AOL CEO: Time Inc. Would Be Too Expensive for Company
AOL chairman and CEO Tim Armstrong on Thursday said that the online company was unlikely to make a play for the Time Inc. publishing business when former AOL owner Time Warner spins it off into a standalone company.
"I am a massive believer in brands," and "the Time Inc. brand portfolio is very valuable overall," he said during an appearance at The Paley Center for Media in New York. But he highlighted that Time Inc. is more valuable than AOL, meaning that "for us to do a transaction would be challenging...It's hard to do"
AOL's Wednesday stock closing price gave the company a market value of $2.9 billion. Analysts on Thursday estimated Time Inc.'s value at $3 billion-$3.5 billion.
In his chat with long-time media industry banker Aryeh Bourkoff, who is now CEO of his own firm LionTree Advisors, Armstrong also said that AOL is looking at possible music strategies. "We have some creative ideas," he said. "We see some big gaps in the music space," meaning the firm has two to three things that it could do that may prove to be meaningful. But he didn't elaborate on the opportunities and also said that he isn't sure if the company will invest much in the space.

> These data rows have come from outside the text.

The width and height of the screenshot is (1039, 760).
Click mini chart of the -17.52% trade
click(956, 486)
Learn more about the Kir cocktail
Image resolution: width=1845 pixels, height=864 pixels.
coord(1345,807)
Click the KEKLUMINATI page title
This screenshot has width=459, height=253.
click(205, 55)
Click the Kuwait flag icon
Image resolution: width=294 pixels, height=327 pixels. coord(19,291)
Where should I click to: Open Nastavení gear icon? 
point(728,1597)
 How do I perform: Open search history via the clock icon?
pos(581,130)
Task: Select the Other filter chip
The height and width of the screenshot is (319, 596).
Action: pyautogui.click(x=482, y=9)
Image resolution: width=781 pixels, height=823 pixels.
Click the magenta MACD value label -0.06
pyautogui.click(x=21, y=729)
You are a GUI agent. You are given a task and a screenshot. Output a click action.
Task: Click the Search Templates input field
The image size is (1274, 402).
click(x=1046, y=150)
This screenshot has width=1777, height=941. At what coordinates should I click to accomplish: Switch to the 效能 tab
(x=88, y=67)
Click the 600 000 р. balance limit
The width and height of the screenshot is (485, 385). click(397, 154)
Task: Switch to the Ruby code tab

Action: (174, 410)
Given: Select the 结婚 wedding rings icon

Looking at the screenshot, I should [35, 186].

Asked about a growing number of technology companies looking to become media and content players, including Samsung and Intel, Armstrong said Thursday that there is likely not enough talent to make "awesome content" for all who want to be players in the field. He also described Facebook as a friend for AOL rather than a big competitor.
Discussing AOL's content strategy, Armstrong said it was "controversial" and led to a proxy battle not long ago, but big shareholders have more recently told him they are pleased with the company's progress. "It caused us a lot of problems," but "content is so important," he said.
He also mentioned the Huffington Post Live video offer, calling its performance "really incredible," with solid average view times. Still, " cable dwarfs the Internet" in terms of monthly viewing hours, Armstrong highlighted an opportunity for video sites. "There's still a really, really major consumer need to be entertained."